SHM Public Policy Committee chair Ron Greeno, MD, FCCP, MHM, says that while insurance reform is one of the three legs of the Affordable Care Act, hospitalists need to be focused just as vigilantly on expanding healthcare access for more patients and reforming the delivery system.

“That’s where we’re supposedly going to get the resources to do these other things,” says Dr. Greeno, chief medical officer for Cogent HMG of Brentwood, Tenn. “Hospitalists are right in the middle of those discussions—and they should be.”

 

 

Whether you are for or against the changes produced by the Affordable Care Act, Dr. Siegal says the system “just became a lot less stable.”

“The tacit, quid pro quo had been that lost revenue from Medicare would, at least in part, [be] offset when 30-plus million Americans with newly minted insurance plans became paying healthcare consumers,” Dr. Siegal adds. “With this delicate balance suddenly jeopardized, my guess is that many health systems will circle their wagons until they know which way the wind will blow.”

All told, the healthcare landscape remains one that is pockmarked by generational reform that will require deft hands to navigate. But those who are still fighting reform and its expanded access provision might be missing the larger point.

“You could repeal the Affordable Care Act today, which is not going to happen obviously, but it wouldn’t change the fact that these emerging alternative payment methodologies are still going to occur,” Dr.

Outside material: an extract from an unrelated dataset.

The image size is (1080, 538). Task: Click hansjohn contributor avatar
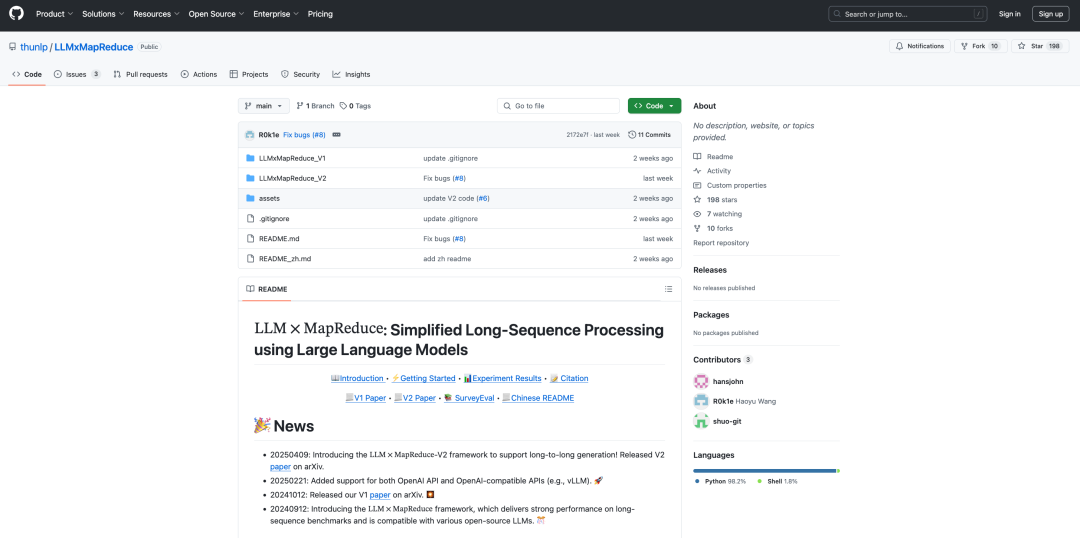[x=700, y=381]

Siegal says. “It’s beyond Medicare. The private payors are doing it. Physician groups and hospitals and other integrated healthcare organizations are gearing up to take those payments ... because staying in fee-for-service is untenable.”


Richard Quinn is a freelance writer in New Jersey.

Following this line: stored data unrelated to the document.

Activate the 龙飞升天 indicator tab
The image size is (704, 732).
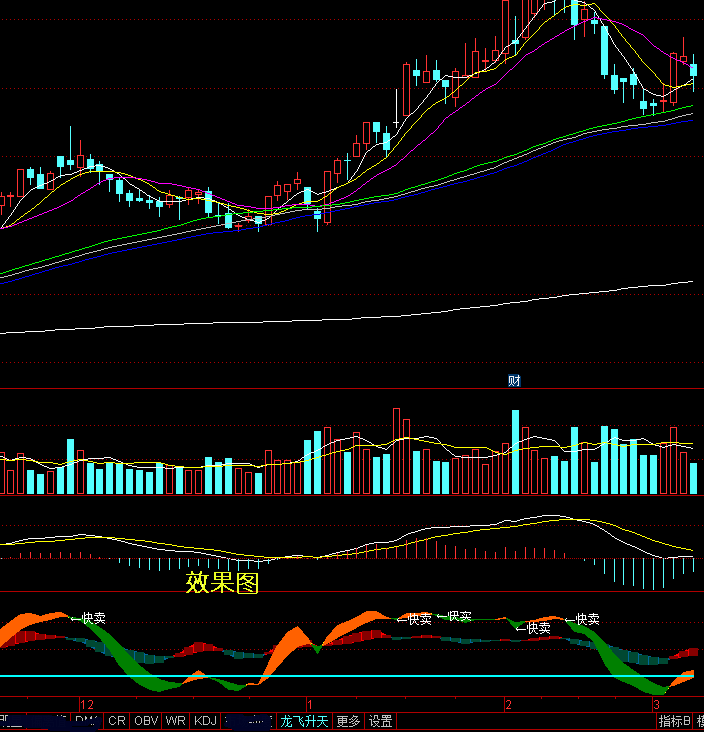point(304,721)
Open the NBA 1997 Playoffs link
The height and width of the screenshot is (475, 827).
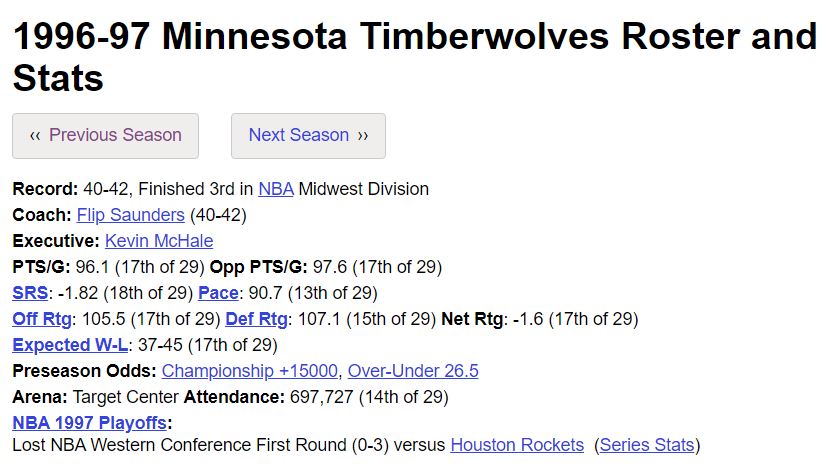pyautogui.click(x=90, y=423)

Mr. Hospitalist Goes to Washington

A hospitalist is poised to become the nation’s doctor. President Obama announced late last year that Vivek Murthy, MD, MBA, an internal medicine hospitalist at Brigham and Women’s Hospital in Boston and an instructor at Harvard Medical School, was his nominee for Surgeon General of the United States. Dr. Murthy, the first Indian-American nominee, is a co-founder of Doctors for America.

“On behalf of SHM, its members, and hospitalists everywhere, we congratulate Dr. Murthy and support his nomination,” SHM President Eric Howell, MD, SFHM, says. “His nomination is a credit to his own personal achievement and the potential for hospitalists to rise up and truly change healthcare for the better. This is truly a milestone for the specialty. Just 17 years ago, the word ‘hospitalist’ was first published; now it was used in a White House press release.”

Indeed, Dr. Murthy’s ascension to national prominence is just the latest example of hospitalists joining the highest ranks of government.

Patrick Conway, MD, MSc, SFHM, is CMS’ chief medicalofficer. His current titles also include director of the Center for Medicare and Medicaid Innovation and director of the Center for Clinical Standards and Quality. He was previously a pediatric hospitalist and director of hospital medicine at Cincinnati Children’s Hospital Medical Center.

Kate Goodrich, MD, former director of the hospital medicine division at George Washington University Medical Center in Washington, D.C., is medical officer for the Office of the Assistant Secretary for Planning and Evaluation in the HHS.

Matthew Heinz, MD, a hospitalist from Tucson, Ariz., is the director of provider outreach at the HHS, a position the agency created specifically to educate the public on healthcare policies.

Kevin Larsen, MD, was appointed in 2013 as medical director of meaningful use at the Office of the National Coordinator for Health Information Technology. Dr. Larson is a longtime hospitalist who was previously chief medical informatics officer at Hennepin County Medical Center in Minneapolis.